*Request:* Pull out each line of the material below that contains the string "Select", and copy those lines unchanged.

··· The data ···

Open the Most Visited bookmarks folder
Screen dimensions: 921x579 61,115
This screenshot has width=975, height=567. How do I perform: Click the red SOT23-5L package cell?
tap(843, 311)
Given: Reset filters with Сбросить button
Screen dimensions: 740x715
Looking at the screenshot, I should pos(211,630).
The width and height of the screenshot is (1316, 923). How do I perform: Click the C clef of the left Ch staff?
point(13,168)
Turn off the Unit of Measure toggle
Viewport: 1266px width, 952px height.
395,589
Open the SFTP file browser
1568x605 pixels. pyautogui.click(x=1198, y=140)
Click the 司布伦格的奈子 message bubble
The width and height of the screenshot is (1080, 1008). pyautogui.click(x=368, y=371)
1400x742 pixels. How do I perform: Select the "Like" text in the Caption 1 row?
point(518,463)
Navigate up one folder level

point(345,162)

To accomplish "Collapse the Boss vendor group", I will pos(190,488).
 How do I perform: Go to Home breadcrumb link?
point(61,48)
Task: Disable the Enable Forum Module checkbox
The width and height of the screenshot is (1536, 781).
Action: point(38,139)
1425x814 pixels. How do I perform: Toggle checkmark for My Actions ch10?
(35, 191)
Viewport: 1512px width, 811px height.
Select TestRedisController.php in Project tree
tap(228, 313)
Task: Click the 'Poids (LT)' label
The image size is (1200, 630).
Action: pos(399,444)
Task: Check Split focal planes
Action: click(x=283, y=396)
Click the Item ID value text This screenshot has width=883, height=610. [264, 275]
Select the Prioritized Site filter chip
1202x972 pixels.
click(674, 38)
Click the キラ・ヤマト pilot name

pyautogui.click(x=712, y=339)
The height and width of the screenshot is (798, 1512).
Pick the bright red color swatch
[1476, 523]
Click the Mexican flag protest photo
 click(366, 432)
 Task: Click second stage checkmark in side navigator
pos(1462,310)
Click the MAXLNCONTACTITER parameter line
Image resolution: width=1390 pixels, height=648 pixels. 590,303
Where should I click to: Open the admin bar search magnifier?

···

*Reply:*
1400x742 pixels. How do I perform: Select the "Like" text in the Caption 1 row?
Select TestRedisController.php in Project tree
Select the Prioritized Site filter chip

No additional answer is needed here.